Thyroid cancer is one of the five most common malignancies in adolescent and young adult patients (ages 15 to 39 years). It can develop as an initial cancer or rarely after treatment for a previous cancer. Melanie Goldfarb, MD, and David Freyer, DO, of the Keck School of Medicine of the University of Southern California and Children's Hospital Los Angeles, designed a study to compare the tumor characteristics, treatment, and survival of such primary versus secondary thyroid cancers in adolescent and young adult patients.

Their analysis included all adolescent and young adult thyroid cancer cases documented in the 1998-2010 American College of Surgeons National Cancer Database. Of 41,062 cases, 1349 (3.3 percent) had experienced a prior malignancy. Compared with cases of primary thyroid cancer, cases of secondary thyroid cancer were more likely to be small but to occur in more than one location.
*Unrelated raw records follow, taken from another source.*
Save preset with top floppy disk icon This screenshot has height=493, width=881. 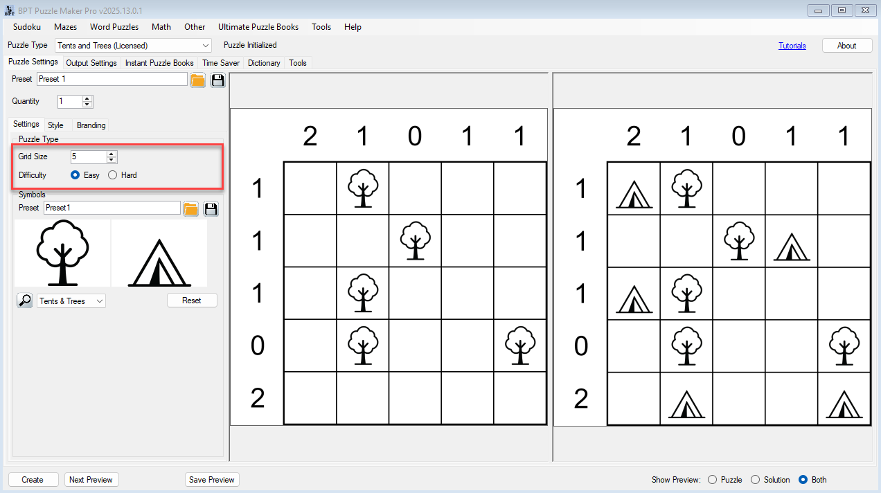pyautogui.click(x=218, y=80)
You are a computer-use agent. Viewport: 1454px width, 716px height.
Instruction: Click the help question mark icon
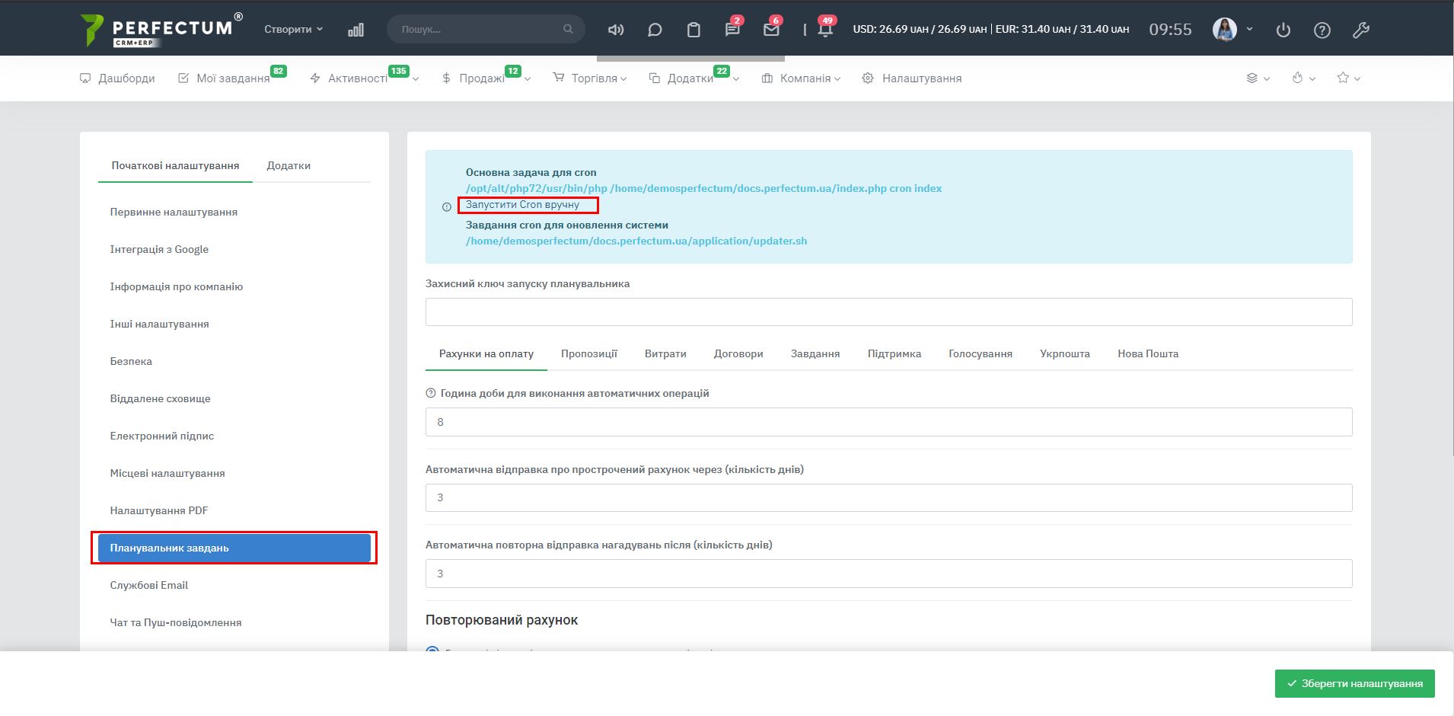[1322, 30]
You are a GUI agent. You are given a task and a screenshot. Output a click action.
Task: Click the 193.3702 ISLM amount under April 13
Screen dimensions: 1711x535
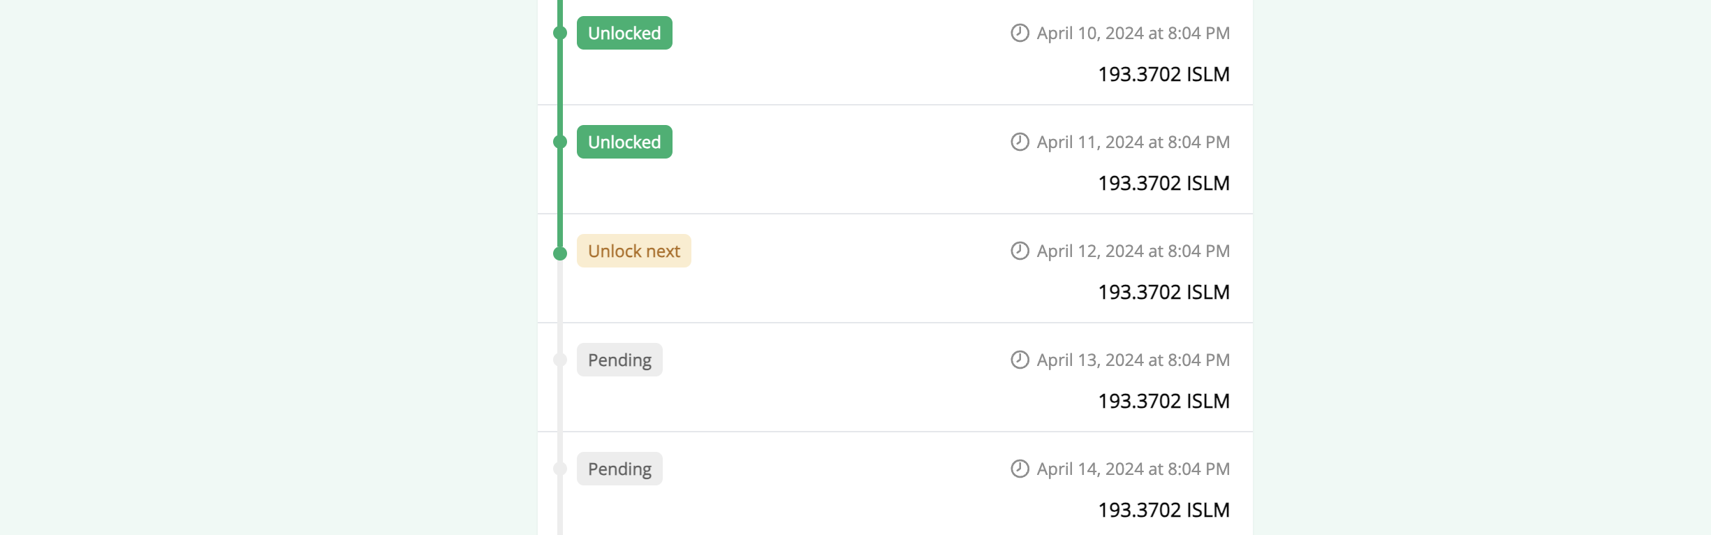[x=1163, y=401]
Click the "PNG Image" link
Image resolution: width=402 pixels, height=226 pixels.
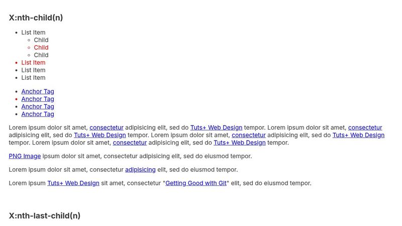click(x=25, y=156)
Also, patients with secondary thyroid cancer were more than 6.6-times as likely to die than patients with primary cancer, though survival with treatment is excellent for both at greater than 95%. This study suggests that there may be differences between thyroid cancers seen with or without a prior malignancy.
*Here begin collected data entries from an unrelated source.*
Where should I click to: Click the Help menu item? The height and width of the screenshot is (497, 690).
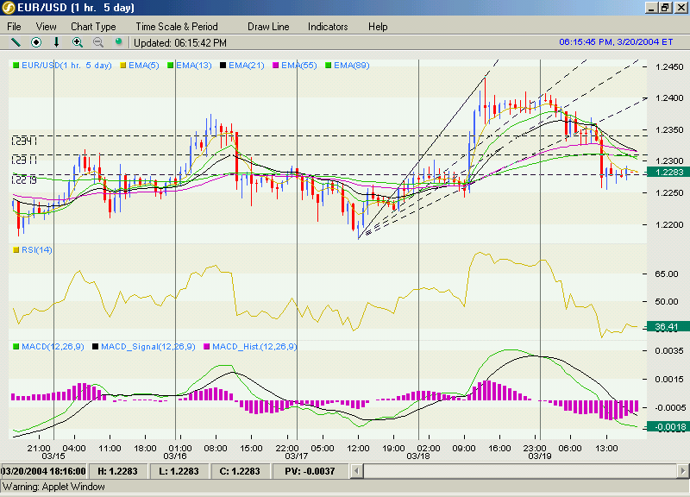click(378, 27)
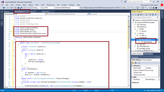Screen dimensions: 164x92
Task: Switch to the Team Explorer tab
Action: click(148, 54)
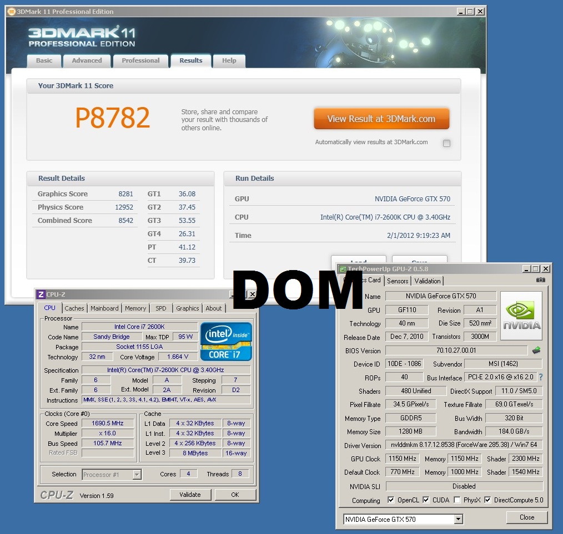Enable automatically view results at 3DMark.com
The width and height of the screenshot is (563, 534).
pyautogui.click(x=446, y=143)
"This study will hopefully spur future research that will investigate if there are any causes-biologic, environmental, prior treatment-related, or access to care disparities-to account for the survival differences in these secondary cancers," said Dr. Goldfarb.

The authors consider whether the current screening guidelines for survivors of childhood cancer would detect these smaller cancers. Dr. Freyer noted that the results may have implications for thyroid cancer screening in young cancer survivors.